December 5, 2017

PORTLAND – About 75 affordable housing practitioners and advocates are meeting at the University of Southern Maine on Tuesday morning amidst mounting concern that Congress is days away from passing tax overhaul legislation that could drastically harm efforts to create and preserve affordable homes statewide.

The group will be joined by Diane Yentel, President & CEO of the National Low Income Housing Coalition, who called the tax proposal “unconscionable, unjust, and grossly irresponsible”. “Comprehensive tax reform could have been a once-in-a-generation opportunity to build more rungs on the ladder of opportunity by addressing one of the greatest barriers to economic success for families struggling to get by – the lack of decent, accessible and affordable homes for the lowest income people,” said Yentel. “Instead, the Republican tax bill breaks the rungs that so many Americans rely on to get ahead and threatens to slash the safety net that catches us if we fall.”

The House version of the tax reform bill includes provisions which would reduce the number of affordable homes created or preserved in Maine by nearly 50%, predominantly through the elimination of private-activity bonds, which trigger the 4% low income housing tax credits that are often used to finance affordable housing. Both the House and Senate versions also contain provisions which would reduce the value of 9% low income housing tax credits, the other principal tool used to build affordable homes in Maine. The devaluation of those credits would mean that fewer affordable homes would be built at that same time that the state’s affordable housing needs continue to grow. Census data now shows that there are only 46 rental homes affordable and available in Maine for every 100 extremely low income renter households.
Additionally, the House proposal would eliminate the federal historic tax credit, which has been used in combination with state historic tax credits to create a total of 894 new affordable homes and preserve another 251 in Maine over the past 9 years.

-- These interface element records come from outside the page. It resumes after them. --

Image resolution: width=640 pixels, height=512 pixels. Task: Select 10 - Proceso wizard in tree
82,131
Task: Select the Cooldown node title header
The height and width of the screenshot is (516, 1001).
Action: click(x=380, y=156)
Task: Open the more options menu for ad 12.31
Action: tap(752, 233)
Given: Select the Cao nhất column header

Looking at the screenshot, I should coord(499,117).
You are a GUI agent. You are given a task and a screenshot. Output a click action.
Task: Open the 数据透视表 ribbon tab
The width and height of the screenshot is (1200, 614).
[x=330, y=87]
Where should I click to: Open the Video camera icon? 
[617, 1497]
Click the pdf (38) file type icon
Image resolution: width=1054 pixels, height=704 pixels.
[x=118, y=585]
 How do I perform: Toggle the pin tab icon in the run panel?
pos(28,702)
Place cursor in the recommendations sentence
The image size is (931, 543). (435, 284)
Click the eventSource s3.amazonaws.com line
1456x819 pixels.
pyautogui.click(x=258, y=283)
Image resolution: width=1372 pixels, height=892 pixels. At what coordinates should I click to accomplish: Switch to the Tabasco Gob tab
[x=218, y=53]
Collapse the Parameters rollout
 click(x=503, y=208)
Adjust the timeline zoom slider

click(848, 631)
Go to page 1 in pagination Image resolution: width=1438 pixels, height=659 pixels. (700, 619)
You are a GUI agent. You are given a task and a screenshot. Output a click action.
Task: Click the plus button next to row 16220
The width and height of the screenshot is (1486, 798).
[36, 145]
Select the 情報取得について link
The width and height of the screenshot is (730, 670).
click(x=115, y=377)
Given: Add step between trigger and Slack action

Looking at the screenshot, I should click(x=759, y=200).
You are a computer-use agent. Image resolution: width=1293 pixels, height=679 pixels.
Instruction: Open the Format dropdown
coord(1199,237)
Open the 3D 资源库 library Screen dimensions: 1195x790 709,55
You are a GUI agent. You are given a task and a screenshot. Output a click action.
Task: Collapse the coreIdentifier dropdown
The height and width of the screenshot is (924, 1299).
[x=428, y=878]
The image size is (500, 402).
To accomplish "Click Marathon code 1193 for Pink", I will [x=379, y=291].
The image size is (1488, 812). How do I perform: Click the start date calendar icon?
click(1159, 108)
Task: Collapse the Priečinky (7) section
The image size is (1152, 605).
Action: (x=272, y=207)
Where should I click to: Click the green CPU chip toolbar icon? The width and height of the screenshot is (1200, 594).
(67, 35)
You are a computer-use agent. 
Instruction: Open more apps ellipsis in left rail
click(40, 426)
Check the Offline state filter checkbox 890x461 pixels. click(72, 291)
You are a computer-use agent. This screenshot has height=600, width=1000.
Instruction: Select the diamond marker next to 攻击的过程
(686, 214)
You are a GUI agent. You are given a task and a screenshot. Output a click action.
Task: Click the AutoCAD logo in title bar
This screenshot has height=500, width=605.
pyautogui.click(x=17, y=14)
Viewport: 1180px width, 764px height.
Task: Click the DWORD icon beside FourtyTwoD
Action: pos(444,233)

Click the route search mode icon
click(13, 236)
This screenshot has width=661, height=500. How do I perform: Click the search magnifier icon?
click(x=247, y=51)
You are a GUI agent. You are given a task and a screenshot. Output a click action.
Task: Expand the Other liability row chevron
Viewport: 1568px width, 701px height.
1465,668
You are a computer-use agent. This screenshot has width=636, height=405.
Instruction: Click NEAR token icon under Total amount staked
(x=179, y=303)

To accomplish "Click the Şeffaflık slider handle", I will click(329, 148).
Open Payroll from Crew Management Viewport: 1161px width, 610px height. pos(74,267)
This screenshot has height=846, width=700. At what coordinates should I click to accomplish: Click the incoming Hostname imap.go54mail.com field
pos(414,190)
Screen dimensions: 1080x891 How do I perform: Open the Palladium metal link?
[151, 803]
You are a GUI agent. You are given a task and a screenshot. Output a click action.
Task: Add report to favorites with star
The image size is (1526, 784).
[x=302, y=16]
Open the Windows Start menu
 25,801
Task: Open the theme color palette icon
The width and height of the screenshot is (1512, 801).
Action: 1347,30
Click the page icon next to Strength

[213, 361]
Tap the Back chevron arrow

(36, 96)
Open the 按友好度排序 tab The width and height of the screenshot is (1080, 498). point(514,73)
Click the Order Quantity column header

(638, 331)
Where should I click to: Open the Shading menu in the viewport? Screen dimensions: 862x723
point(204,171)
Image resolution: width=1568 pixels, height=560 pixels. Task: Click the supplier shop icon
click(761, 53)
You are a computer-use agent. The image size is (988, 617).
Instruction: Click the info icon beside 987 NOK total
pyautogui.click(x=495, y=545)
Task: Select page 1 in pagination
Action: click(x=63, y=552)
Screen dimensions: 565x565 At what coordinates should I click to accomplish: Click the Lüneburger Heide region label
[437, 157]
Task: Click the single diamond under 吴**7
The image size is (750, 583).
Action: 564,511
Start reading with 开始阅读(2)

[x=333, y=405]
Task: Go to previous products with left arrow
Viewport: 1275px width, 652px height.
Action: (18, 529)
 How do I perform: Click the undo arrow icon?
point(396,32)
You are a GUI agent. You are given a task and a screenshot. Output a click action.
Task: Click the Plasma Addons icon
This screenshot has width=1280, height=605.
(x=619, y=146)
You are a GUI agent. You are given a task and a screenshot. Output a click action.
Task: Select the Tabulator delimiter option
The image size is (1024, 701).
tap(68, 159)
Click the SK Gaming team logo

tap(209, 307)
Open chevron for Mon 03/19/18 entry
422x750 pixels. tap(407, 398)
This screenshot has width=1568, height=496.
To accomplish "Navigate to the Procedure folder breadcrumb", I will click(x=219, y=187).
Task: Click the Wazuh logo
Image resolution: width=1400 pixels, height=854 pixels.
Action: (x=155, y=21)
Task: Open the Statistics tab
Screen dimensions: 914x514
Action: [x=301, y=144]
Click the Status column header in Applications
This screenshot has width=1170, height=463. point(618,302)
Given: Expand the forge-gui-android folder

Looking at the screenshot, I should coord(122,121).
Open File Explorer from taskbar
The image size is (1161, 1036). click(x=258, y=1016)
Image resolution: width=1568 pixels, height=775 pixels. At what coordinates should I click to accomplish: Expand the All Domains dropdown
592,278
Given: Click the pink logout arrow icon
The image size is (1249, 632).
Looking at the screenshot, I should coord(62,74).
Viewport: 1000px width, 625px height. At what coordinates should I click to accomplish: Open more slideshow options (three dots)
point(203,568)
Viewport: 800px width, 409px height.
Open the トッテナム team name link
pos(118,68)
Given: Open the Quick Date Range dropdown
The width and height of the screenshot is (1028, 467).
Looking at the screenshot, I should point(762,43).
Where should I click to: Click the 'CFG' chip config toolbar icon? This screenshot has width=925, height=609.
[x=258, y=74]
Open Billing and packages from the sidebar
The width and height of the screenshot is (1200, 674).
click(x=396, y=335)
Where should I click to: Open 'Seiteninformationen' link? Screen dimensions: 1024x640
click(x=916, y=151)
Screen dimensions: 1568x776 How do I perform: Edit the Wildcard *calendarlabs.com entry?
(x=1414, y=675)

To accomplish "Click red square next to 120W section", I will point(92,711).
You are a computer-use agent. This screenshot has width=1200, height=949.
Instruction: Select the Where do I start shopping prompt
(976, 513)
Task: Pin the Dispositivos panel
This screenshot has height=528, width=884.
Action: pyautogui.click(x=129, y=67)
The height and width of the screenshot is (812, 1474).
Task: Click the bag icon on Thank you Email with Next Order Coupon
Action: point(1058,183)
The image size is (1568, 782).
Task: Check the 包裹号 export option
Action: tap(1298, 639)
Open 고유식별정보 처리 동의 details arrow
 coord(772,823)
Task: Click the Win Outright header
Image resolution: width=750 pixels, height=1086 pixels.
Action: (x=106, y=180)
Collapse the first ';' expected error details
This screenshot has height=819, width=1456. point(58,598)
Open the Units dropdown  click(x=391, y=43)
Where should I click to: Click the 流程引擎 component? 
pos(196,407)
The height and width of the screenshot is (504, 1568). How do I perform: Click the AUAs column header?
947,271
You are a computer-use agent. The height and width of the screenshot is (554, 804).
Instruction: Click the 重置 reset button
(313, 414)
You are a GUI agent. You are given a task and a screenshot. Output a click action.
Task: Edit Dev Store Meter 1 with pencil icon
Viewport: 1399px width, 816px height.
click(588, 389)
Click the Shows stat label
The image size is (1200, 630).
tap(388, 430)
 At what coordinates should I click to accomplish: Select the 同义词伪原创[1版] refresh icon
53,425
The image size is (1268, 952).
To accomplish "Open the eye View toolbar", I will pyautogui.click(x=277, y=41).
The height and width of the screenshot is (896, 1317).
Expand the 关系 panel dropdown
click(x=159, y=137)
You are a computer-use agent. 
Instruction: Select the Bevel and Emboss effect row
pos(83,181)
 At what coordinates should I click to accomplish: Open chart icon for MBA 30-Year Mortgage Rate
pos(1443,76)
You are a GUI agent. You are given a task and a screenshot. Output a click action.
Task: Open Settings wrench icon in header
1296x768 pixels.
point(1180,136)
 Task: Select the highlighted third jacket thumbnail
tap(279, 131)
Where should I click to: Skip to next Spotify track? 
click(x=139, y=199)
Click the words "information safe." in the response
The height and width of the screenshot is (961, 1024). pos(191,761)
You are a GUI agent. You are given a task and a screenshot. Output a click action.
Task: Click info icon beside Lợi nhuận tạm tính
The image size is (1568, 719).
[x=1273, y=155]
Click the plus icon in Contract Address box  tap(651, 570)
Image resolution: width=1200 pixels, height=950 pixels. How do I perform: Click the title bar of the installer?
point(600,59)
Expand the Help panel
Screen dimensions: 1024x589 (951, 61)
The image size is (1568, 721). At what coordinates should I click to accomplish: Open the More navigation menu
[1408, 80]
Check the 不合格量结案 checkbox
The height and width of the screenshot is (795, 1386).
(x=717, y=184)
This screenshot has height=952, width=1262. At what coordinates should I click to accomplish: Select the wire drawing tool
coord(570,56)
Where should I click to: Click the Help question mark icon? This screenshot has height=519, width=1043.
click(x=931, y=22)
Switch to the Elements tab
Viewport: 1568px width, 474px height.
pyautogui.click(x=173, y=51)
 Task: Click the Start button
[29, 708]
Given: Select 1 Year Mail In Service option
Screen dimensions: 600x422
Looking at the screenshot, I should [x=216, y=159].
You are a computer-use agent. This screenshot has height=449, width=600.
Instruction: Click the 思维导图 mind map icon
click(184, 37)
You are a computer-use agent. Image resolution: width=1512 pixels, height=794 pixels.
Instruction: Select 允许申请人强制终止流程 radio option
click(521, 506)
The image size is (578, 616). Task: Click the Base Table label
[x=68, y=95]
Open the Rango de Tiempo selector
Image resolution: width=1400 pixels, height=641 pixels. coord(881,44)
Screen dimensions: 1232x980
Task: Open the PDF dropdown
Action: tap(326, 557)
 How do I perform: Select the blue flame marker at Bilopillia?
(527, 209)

Beyond individual provisions within the different version of the bill, housing advocates are also highly alarmed by the projected $1.5 trillion increase to the federal deficit, and fear that Congress will quickly move to address that increase by cutting key domestic programs that help Mainers live healthy, productive lives.

“Providing massive, unpaid-for tax cuts for the ultra-wealthy and draining resources needed for other critical investments, including affordable housing, is an abomination,” said Greg Payne, director of the Maine Affordable Housing Coalition. “We all deserve better, and hope that Maine’s Congressional delegation will step up and show the courageous, common-sense leadership it has earned a reputation for.”